Exploring Siamese Networks for Self-Explaining Neural Networks

May 6, 2021 13 minute read

In our last post we have talked about Self-Explaining Neural Network (SENN) from David Alvarez-Melis and Tommi Jaakkola [1] and extended the model by a new conceptizer based on supervised $\beta$-variational autoencoders (VaeSENN). As mentioned in the last post, with a VaeSENN we aimed to overcome the following shortcomings of an autoencoder used by Alvarez-Melis and Jaakkola for the conceptizer in a SENN:

human interpretability of encodings can suffer e.g. from discontinuities in the latent space of the autoencoder,
although autoencoders compress raw inputs to a lower dimensional space, these embeddings may still contain information irrelevant to the prediction task, and
autoencoders do not guarantee disentangled representations.

While a VaeSENN addresses all of these issues, [4] correctly point out that a crucial part of interpretability for a SENN depends also on the robustness of the conceptizer itself. That is, the conceptizer should also be relatively stable for close inputs with the same class label (similar to the local interpretability requirement demanded on the parametrizer). Thus, it should for example not be possible to slightly change the image of a four and obtain concepts corresponding to an image of a five.

In this blog post we will present another extension of a Self-Explaining Neural Network [1] in order to enhance interpretability-robustness while keeping all other properties of a VaeSENN.

Siamese Networks

Before diving into our model we will briefly discuss Siamese networks. If you are already familiar with Siamese networks just skip this section and head straight to the next.

Figure 1: Architecture of a Siamese Network

Siamese networks are a class of neural networks that consist of two (or more) identical subnetworks that share parameters and weights. The aim of these networks is to evaluate the similarity of different inputs by comparing latent representations, which is why these networks are used in many applications including signature and face verification, one-shot learning, and others.

A main problem of Siamese networks is that they have a tendency towards collapsing solutions. For example: imagine our goal is to train a Siamese network to determine whether two different images from MNIST represent the same digit or not. We could train a Siamese network consisting of two different subnetworks with pairs of images from the same class and minimize the Euclidean distance between the two feature vectors as a loss. The problem is that the network could set all input weights to zero. By doing so the network collapses to a constant solution which minimizes the Euclidean distance but would never detect images from different classes. Therefore, we need to subject the training of Siamese networks to certain conditions to avoid collapsing solutions.

• SHORT EXERCISE: Continue the post on Siamese networks for self-explaining neural networks, picking up after its last sentence.

• RECORDS SHOWN:
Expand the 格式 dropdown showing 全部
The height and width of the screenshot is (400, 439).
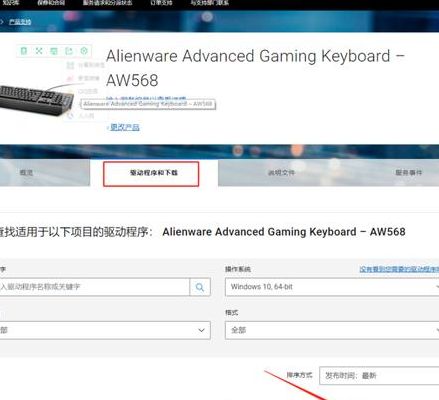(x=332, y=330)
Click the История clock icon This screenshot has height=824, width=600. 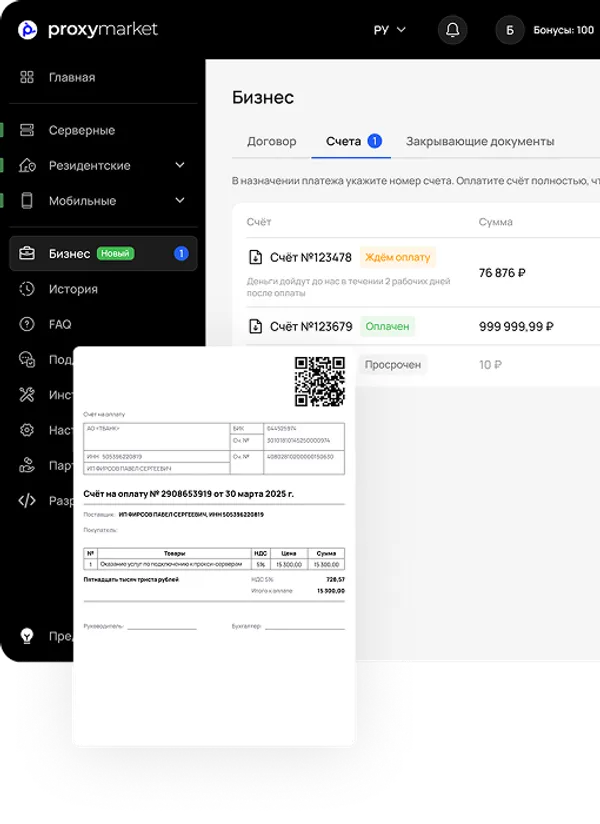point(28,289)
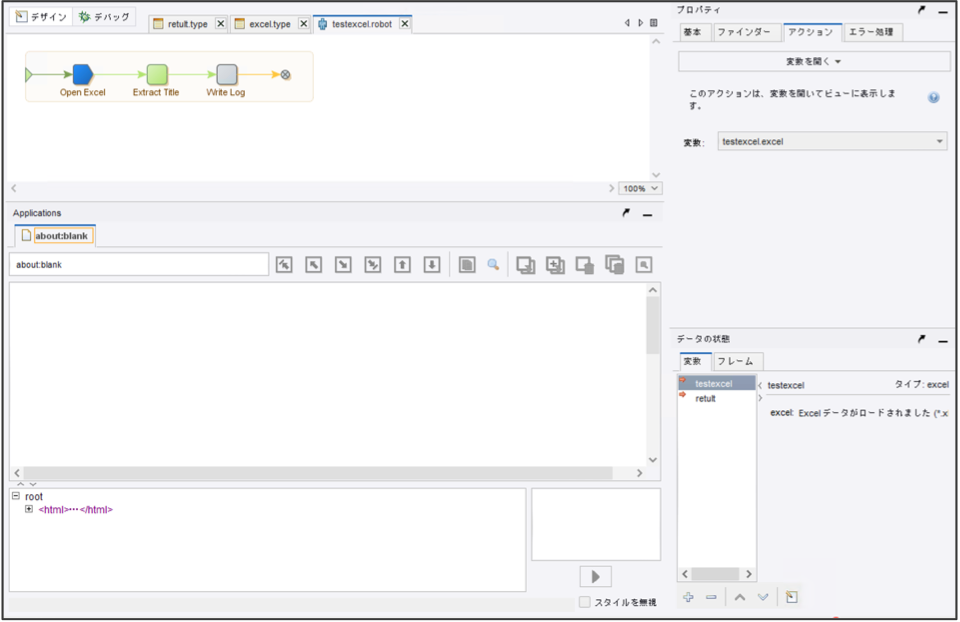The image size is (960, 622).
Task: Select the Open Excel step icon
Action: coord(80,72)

* * *

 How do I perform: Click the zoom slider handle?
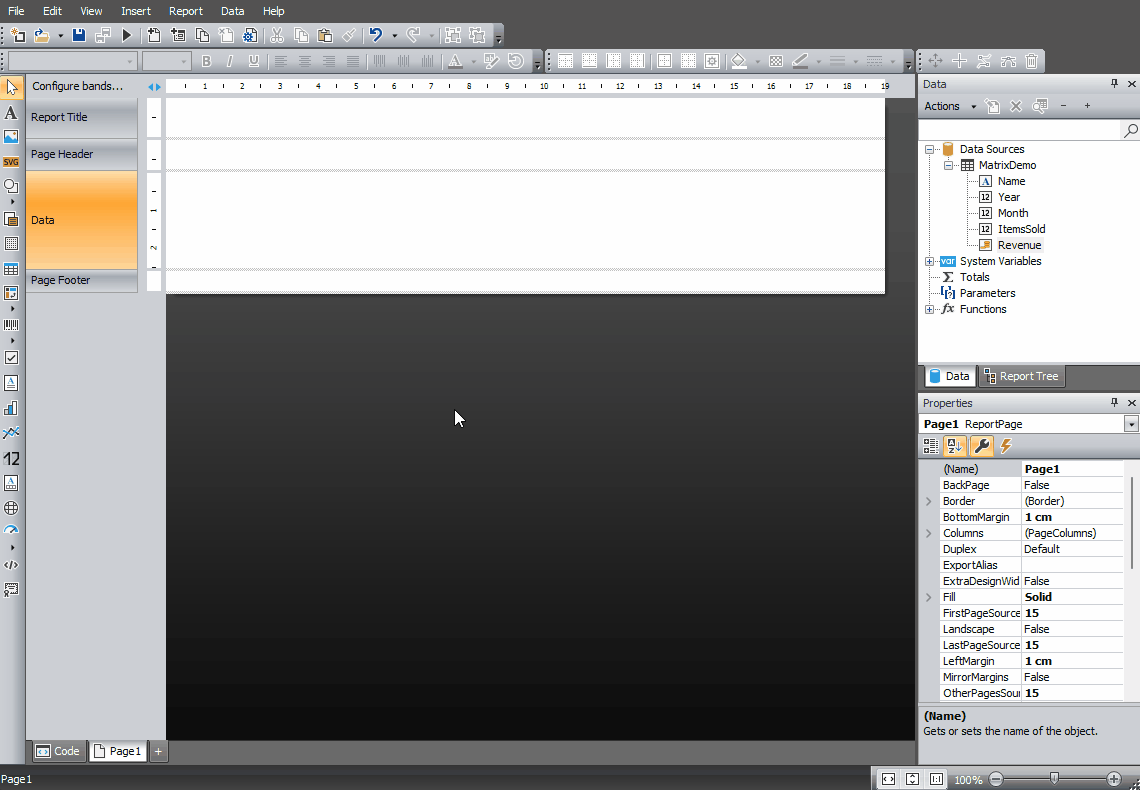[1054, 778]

• RESULT OF THE TASK:
One possibility to avoid collapsing solutions is to use a contrastive loss. A popular example of such a loss is the triplet loss. A triplet loss is a loss function where an anchor input is compared to a positive input (in-class example) and a negative input (out-class example). The distance from the anchor input to the positive input is minimized, and the distance from the anchor input to the negative input is maximized.

For more details on training Siamese networks with a contrastive loss have look at [5].

VSiamSENN

We introduce a Siamese network architecture, named VSiamSENN, to learn embeddings invariant to in-class noise, and thus, enhancing interpretability-robustness. A triplet loss is used to ensure that embeddings corresponding to images of the same class are mapped close to each other while images of a different class are explicitly mapped far away from each other. Further, in order to better shape the latent space we additionally use a variational scheme comparable with $\beta$-VAE. In that sense, the training objective here slightly differs from [2]: while [2] aims to learn informative embeddings in a lower-dimensional space we aim to learn an informative posterior distribution of embeddings in this lower dimensional space.

The proposed network architecture (Figure 1) and training procedure is described in the following. During training our architecture takes as an input three images:

the image $x_1$ to be classified,
in-class example $x_2$, a sampled image of the same class, and
out-of-class example $x_3$, a sampled image of a different class.

The three images are processed by the same probabilistic encoder $q_{\phi}(z|x)$ (the conceptizer in the SENN framework).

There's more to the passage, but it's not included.